§ **Task data**:
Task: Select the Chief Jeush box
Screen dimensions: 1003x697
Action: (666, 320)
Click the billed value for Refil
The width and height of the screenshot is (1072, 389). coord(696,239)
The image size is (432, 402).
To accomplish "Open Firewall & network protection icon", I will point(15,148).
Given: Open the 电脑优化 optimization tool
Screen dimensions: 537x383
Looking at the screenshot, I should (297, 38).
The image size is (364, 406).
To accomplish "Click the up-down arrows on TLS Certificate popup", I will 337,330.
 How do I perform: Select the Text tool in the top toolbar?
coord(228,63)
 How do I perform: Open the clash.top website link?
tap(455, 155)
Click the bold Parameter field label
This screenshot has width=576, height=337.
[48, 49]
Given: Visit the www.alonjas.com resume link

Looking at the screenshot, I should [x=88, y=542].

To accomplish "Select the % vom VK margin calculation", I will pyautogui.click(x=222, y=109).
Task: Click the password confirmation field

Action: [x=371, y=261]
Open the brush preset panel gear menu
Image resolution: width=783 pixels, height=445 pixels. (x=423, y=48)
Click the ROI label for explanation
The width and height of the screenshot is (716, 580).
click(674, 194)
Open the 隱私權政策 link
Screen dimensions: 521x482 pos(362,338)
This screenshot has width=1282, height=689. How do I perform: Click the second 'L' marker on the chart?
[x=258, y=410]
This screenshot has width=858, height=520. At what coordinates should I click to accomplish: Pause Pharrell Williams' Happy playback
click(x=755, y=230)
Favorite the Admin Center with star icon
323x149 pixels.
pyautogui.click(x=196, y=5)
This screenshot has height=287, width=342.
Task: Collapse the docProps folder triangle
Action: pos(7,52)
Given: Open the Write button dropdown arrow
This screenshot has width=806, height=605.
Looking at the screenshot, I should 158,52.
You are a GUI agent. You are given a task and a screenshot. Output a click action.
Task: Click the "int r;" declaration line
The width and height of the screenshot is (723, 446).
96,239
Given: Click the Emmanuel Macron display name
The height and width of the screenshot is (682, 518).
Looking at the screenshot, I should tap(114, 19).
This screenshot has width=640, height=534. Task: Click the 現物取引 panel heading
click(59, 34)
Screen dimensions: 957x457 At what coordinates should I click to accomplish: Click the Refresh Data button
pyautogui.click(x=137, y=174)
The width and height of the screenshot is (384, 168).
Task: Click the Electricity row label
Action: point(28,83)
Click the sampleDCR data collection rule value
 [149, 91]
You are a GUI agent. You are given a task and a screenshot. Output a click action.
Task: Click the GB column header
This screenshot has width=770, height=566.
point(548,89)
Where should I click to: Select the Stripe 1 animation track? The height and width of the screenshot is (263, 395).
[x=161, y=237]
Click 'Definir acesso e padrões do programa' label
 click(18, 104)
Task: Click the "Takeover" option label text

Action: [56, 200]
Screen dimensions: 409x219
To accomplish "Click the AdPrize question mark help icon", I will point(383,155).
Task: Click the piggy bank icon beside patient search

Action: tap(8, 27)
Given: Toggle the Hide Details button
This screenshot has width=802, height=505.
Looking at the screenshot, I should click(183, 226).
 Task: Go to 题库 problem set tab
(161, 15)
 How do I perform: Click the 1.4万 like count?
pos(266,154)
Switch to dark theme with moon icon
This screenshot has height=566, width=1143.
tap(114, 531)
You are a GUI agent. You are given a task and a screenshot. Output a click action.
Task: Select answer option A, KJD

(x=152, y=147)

§ **What is required**:
Reprint the complete listing exactly.

§ **The completed task**:
Task: Select the Chief Jeush box
Screen dimensions: 1003x697
Action: (666, 320)
Click the billed value for Refil
The width and height of the screenshot is (1072, 389). coord(696,239)
The image size is (432, 402).
To accomplish "Open Firewall & network protection icon", I will point(15,148).
Given: Open the 电脑优化 optimization tool
Screen dimensions: 537x383
Looking at the screenshot, I should (297, 38).
The image size is (364, 406).
To accomplish "Click the up-down arrows on TLS Certificate popup", I will 337,330.
 How do I perform: Select the Text tool in the top toolbar?
coord(228,63)
 How do I perform: Open the clash.top website link?
tap(455, 155)
Click the bold Parameter field label
This screenshot has width=576, height=337.
[48, 49]
Given: Visit the www.alonjas.com resume link

Looking at the screenshot, I should [x=88, y=542].

To accomplish "Select the % vom VK margin calculation", I will pyautogui.click(x=222, y=109).
Task: Click the password confirmation field

Action: [x=371, y=261]
Open the brush preset panel gear menu
Image resolution: width=783 pixels, height=445 pixels. (x=423, y=48)
Click the ROI label for explanation
The width and height of the screenshot is (716, 580).
click(674, 194)
Open the 隱私權政策 link
Screen dimensions: 521x482 pos(362,338)
This screenshot has width=1282, height=689. How do I perform: Click the second 'L' marker on the chart?
[x=258, y=410]
This screenshot has width=858, height=520. At what coordinates should I click to accomplish: Pause Pharrell Williams' Happy playback
click(x=755, y=230)
Favorite the Admin Center with star icon
323x149 pixels.
pyautogui.click(x=196, y=5)
This screenshot has height=287, width=342.
Task: Collapse the docProps folder triangle
Action: pos(7,52)
Given: Open the Write button dropdown arrow
This screenshot has width=806, height=605.
Looking at the screenshot, I should 158,52.
You are a GUI agent. You are given a task and a screenshot. Output a click action.
Task: Click the "int r;" declaration line
The width and height of the screenshot is (723, 446).
96,239
Given: Click the Emmanuel Macron display name
The height and width of the screenshot is (682, 518).
Looking at the screenshot, I should tap(114, 19).
This screenshot has width=640, height=534. Task: Click the 現物取引 panel heading
click(59, 34)
Screen dimensions: 957x457 At what coordinates should I click to accomplish: Click the Refresh Data button
pyautogui.click(x=137, y=174)
The width and height of the screenshot is (384, 168).
Task: Click the Electricity row label
Action: point(28,83)
Click the sampleDCR data collection rule value
 [149, 91]
You are a GUI agent. You are given a task and a screenshot. Output a click action.
Task: Click the GB column header
This screenshot has width=770, height=566.
point(548,89)
Where should I click to: Select the Stripe 1 animation track? The height and width of the screenshot is (263, 395).
[x=161, y=237]
Click 'Definir acesso e padrões do programa' label
 click(18, 104)
Task: Click the "Takeover" option label text

Action: [56, 200]
Screen dimensions: 409x219
To accomplish "Click the AdPrize question mark help icon", I will point(383,155).
Task: Click the piggy bank icon beside patient search

Action: tap(8, 27)
Given: Toggle the Hide Details button
This screenshot has width=802, height=505.
Looking at the screenshot, I should click(183, 226).
 Task: Go to 题库 problem set tab
(161, 15)
 How do I perform: Click the 1.4万 like count?
pos(266,154)
Switch to dark theme with moon icon
This screenshot has height=566, width=1143.
tap(114, 531)
You are a GUI agent. You are given a task and a screenshot. Output a click action.
Task: Select answer option A, KJD

(x=152, y=147)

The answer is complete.